Requirement: Return the records from the first line through the line containing "Image resolution: width=657", and leave out the pictures.

☆ ☆ ☆ ☆

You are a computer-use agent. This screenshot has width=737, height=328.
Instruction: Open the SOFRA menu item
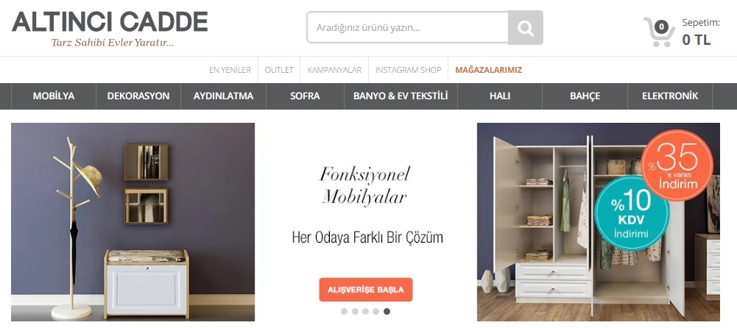[305, 96]
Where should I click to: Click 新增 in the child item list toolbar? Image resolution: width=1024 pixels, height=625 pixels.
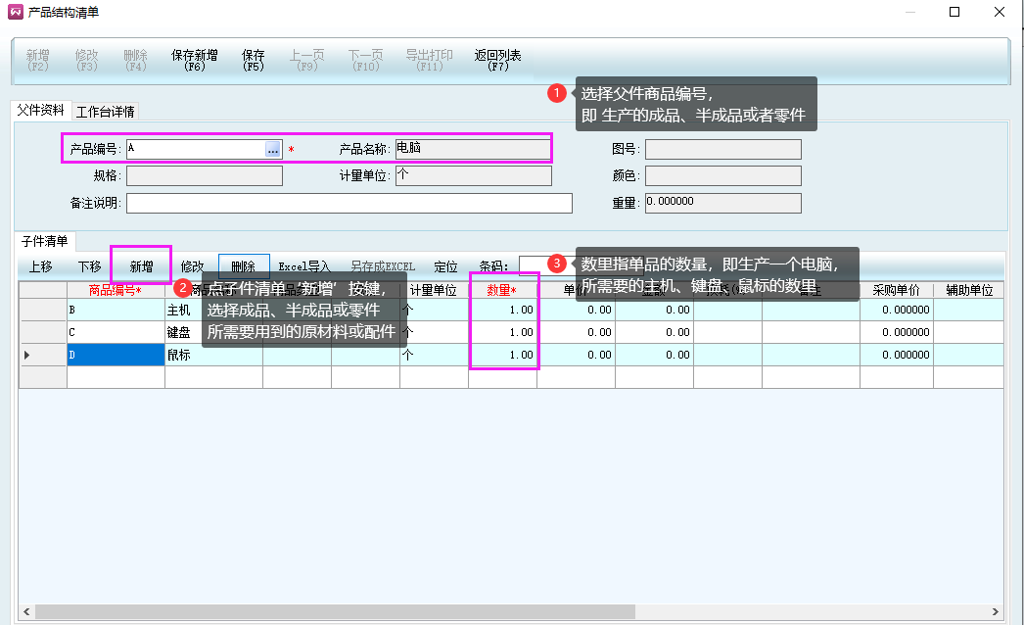pos(141,266)
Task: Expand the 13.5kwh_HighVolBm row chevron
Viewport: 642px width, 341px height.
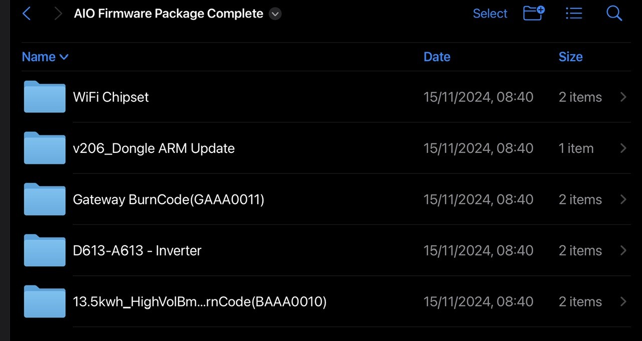Action: click(x=623, y=301)
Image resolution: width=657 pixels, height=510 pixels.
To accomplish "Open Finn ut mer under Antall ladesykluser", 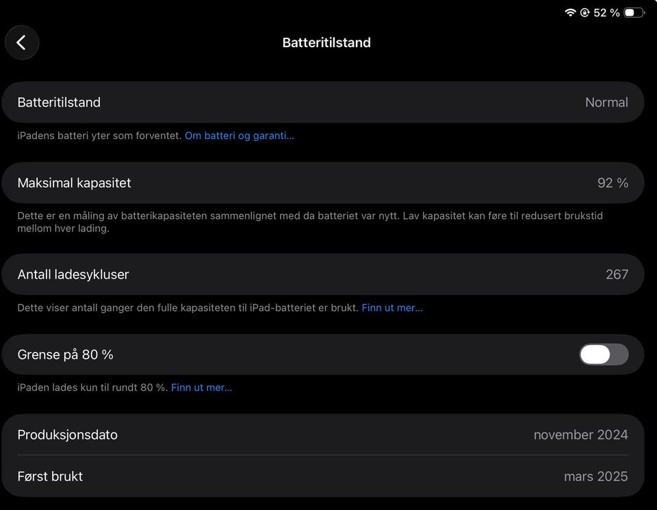I will click(x=392, y=307).
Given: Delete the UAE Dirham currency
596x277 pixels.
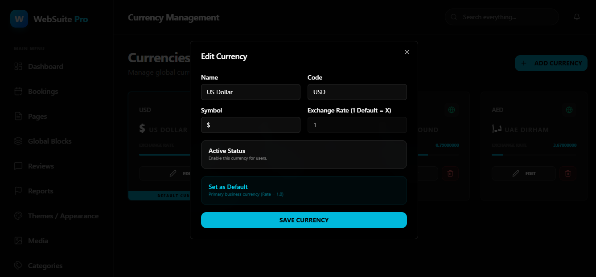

☆ ☆ ☆ ☆

Answer to this problem:
You are a computer-use agent. This screenshot has width=737, height=328.
Instruction: Open the SOFRA menu item
[305, 96]
Where should I click to: Click 新增 in the child item list toolbar? Image resolution: width=1024 pixels, height=625 pixels.
pos(141,266)
Task: Expand the 13.5kwh_HighVolBm row chevron
Viewport: 642px width, 341px height.
Action: click(x=623, y=301)
Image resolution: width=657 pixels, height=510 pixels.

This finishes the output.